On Thu, Apr 13, 2023 at 01:58:34PM +0100, Tvrtko Ursulin wrote:
On 12/04/2023 20:18, Daniel Vetter wrote:
On Wed, Apr 12, 2023 at 11:42:07AM -0700, Rob Clark wrote:
On Wed, Apr 12, 2023 at 11:17 AM Daniel Vetter <daniel@xxxxxxxx> wrote:
On Wed, Apr 12, 2023 at 10:59:54AM -0700, Rob Clark wrote:
On Wed, Apr 12, 2023 at 7:42 AM Tvrtko Ursulin
<tvrtko.ursulin@xxxxxxxxxxxxxxx> wrote:
On 11/04/2023 23:56, Rob Clark wrote:
From: Rob Clark <robdclark@xxxxxxxxxxxx>
Add support to dump GEM stats to fdinfo.
v2: Fix typos, change size units to match docs, use div_u64
v3: Do it in core
Signed-off-by: Rob Clark <robdclark@xxxxxxxxxxxx>
Reviewed-by: Emil Velikov <emil.l.velikov@xxxxxxxxx>
---
Documentation/gpu/drm-usage-stats.rst | 21 ++++++++
drivers/gpu/drm/drm_file.c | 76 +++++++++++++++++++++++++++
include/drm/drm_file.h | 1 +
include/drm/drm_gem.h | 19 +++++++
4 files changed, 117 insertions(+)
diff --git a/Documentation/gpu/drm-usage-stats.rst b/Documentation/gpu/drm-usage-stats.rst
index b46327356e80..b5e7802532ed 100644
--- a/Documentation/gpu/drm-usage-stats.rst
+++ b/Documentation/gpu/drm-usage-stats.rst
@@ -105,6 +105,27 @@ object belong to this client, in the respective memory region.
Default unit shall be bytes with optional unit specifiers of 'KiB' or 'MiB'
indicating kibi- or mebi-bytes.
+- drm-shared-memory: <uint> [KiB|MiB]
+
+The total size of buffers that are shared with another file (ie. have more
+than a single handle).
+
+- drm-private-memory: <uint> [KiB|MiB]
+
+The total size of buffers that are not shared with another file.
+
+- drm-resident-memory: <uint> [KiB|MiB]
+
+The total size of buffers that are resident in system memory.
I think this naming maybe does not work best with the existing
drm-memory-<region> keys.
Actually, it was very deliberate not to conflict with the existing
drm-memory-<region> keys ;-)
I wouldn't have preferred drm-memory-{active,resident,...} but it
could be mis-parsed by existing userspace so my hands were a bit tied.
How about introduce the concept of a memory region from the start and
use naming similar like we do for engines?
drm-memory-$CATEGORY-$REGION: ...

◆ ◆ ◆

- [Written tasks]:
**a.** Render this sentence from the GEM stats thread in Spanish: "The total size of buffers that are not shared with another file."
**b.** Write the next part of the GEM stats thread, picking up after its last line.

◆ ◆ ◆

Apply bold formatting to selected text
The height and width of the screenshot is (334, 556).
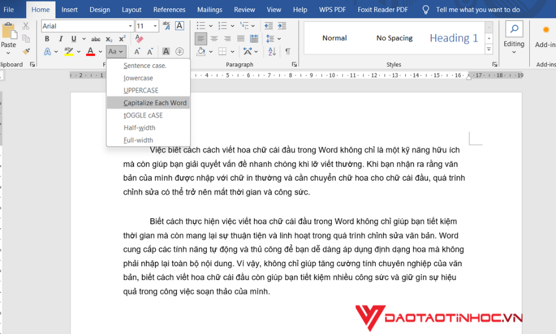click(x=47, y=39)
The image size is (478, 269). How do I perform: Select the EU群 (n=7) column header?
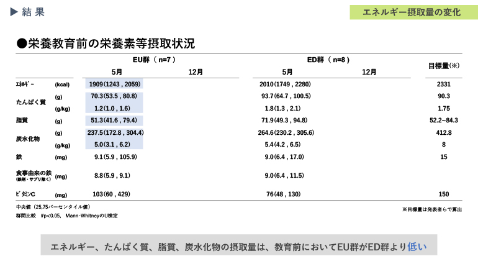[155, 60]
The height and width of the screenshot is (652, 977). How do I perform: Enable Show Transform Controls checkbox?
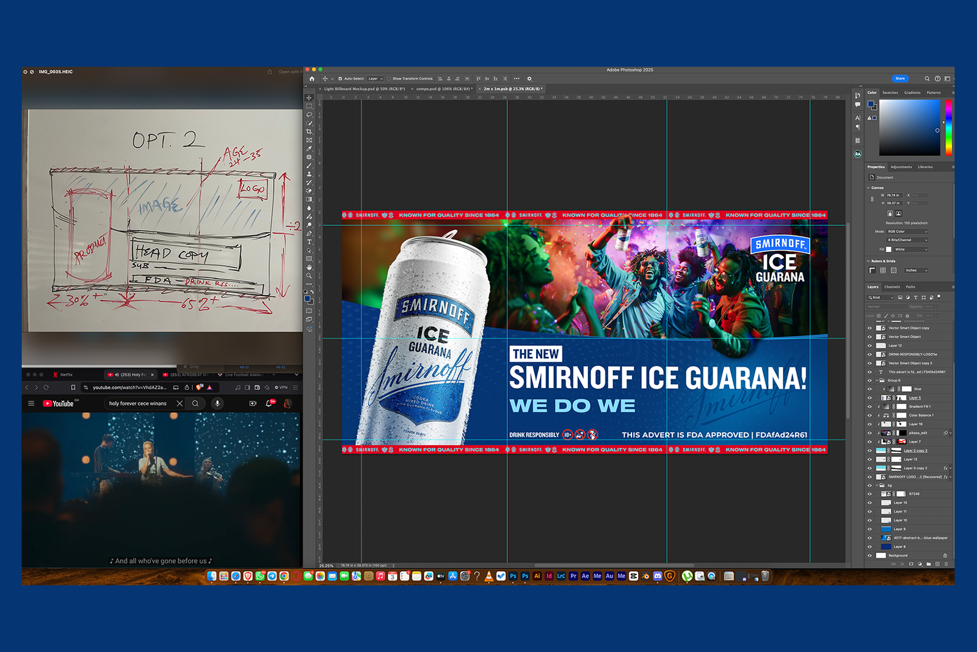[x=389, y=79]
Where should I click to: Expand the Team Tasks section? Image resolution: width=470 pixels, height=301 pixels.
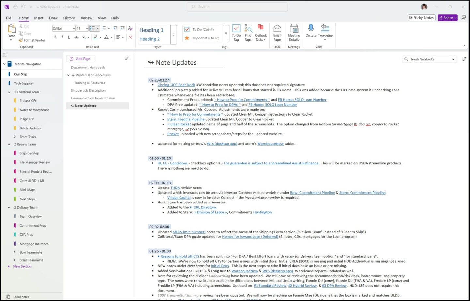(x=15, y=137)
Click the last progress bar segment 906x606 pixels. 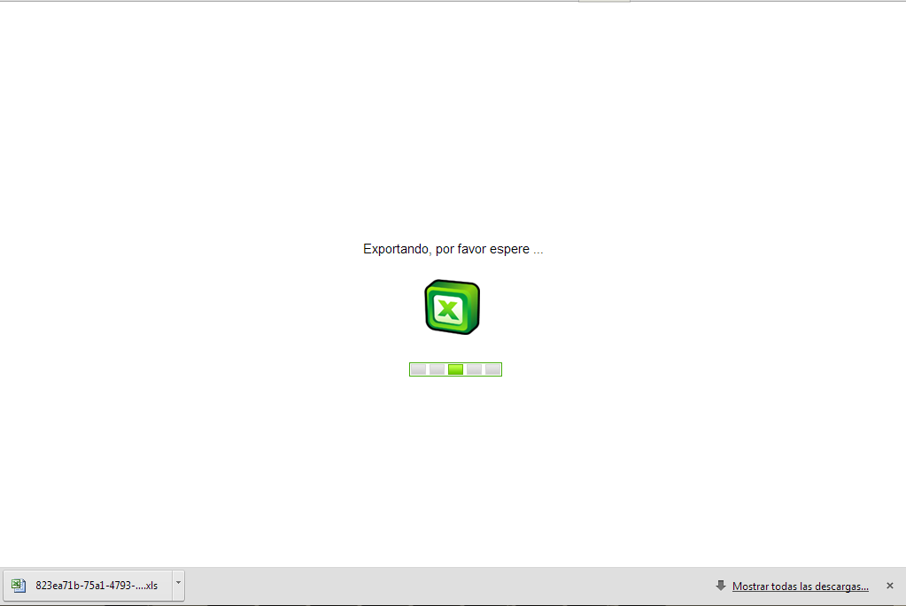(492, 369)
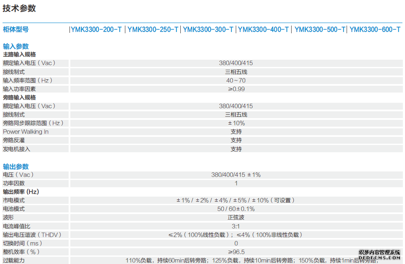
Task: Click the YMK3300-500-T model header
Action: pyautogui.click(x=320, y=29)
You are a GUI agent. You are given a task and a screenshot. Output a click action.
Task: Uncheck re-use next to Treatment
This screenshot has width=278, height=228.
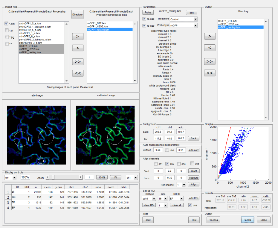pos(144,19)
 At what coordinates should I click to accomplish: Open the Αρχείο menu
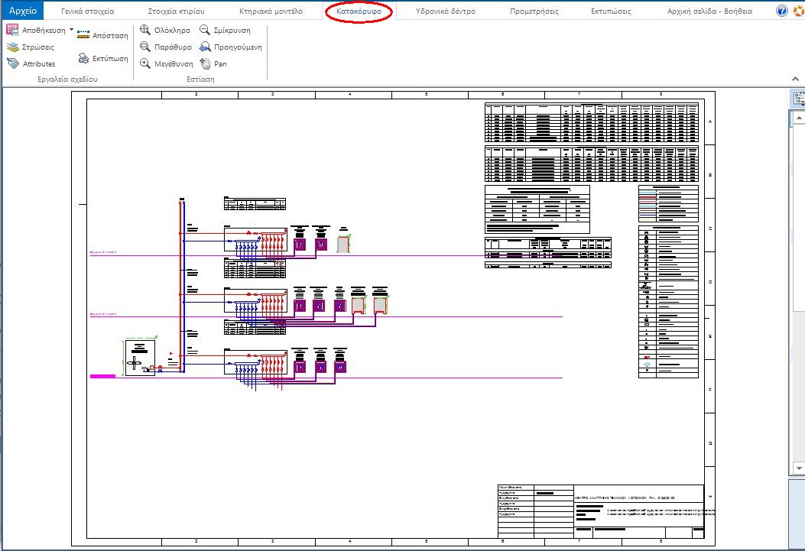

◆ ◆ ◆

- [Responses for each task]:
**a.** El tamaño total de los búferes que no se comparten con otro archivo.

**b.**
Then we document a bunch of categories and their semantics, for instance:
'size' - All reachable objects
'shared' - Subset of 'size' with handle_count > 1
'resident' - Objects with backing store
'active' - Objects in use, subset of resident
'purgeable' - Or inactive? Subset of resident.
We keep the same semantics as with process memory accounting (if I got
it right) which could be desirable for a simplified mental model.
(AMD needs to remind me of their 'drm-memory-...' keys semantics. If we
correctly captured this in the first round it should be equivalent to
'resident' above. In any case we can document no category is equal to
which category, and at most one of the two must be output.)
Region names we at most partially standardize. Like we could say
'system' is to be used where backing store is system RAM and others are
driver defined.
Then discrete GPUs could emit N sets of key-values, one for each memory
region they support.
I think this all also works for objects which can be migrated between
memory regions. 'Size' accounts them against all regions while for
'resident' they only appear in the region of their current placement, etc.
I'm not too sure how to rectify different memory regions with this,
since drm core doesn't really know about the driver's memory regions.
Perhaps we can go back to this being a helper and drivers with vram
just don't use the helper? Or??
I think if you flip it around to drm-$CATEGORY-memory{-$REGION}: then it
all works out reasonably consistently?
That is basically what we have now. I could append -system to each to
make things easier to add vram/etc (from a uabi standpoint)..
What you have isn't really -system, but everything. So doesn't really make
sense to me to mark this -system, it's only really true for integrated (if
they don't have stolen or something like that).
Also my comment was more in reply to Tvrtko's suggestion.
Right so my proposal was drm-memory-$CATEGORY-$REGION which I think aligns
with the current drm-memory-$REGION by extending, rather than creating
confusion with different order of key name components.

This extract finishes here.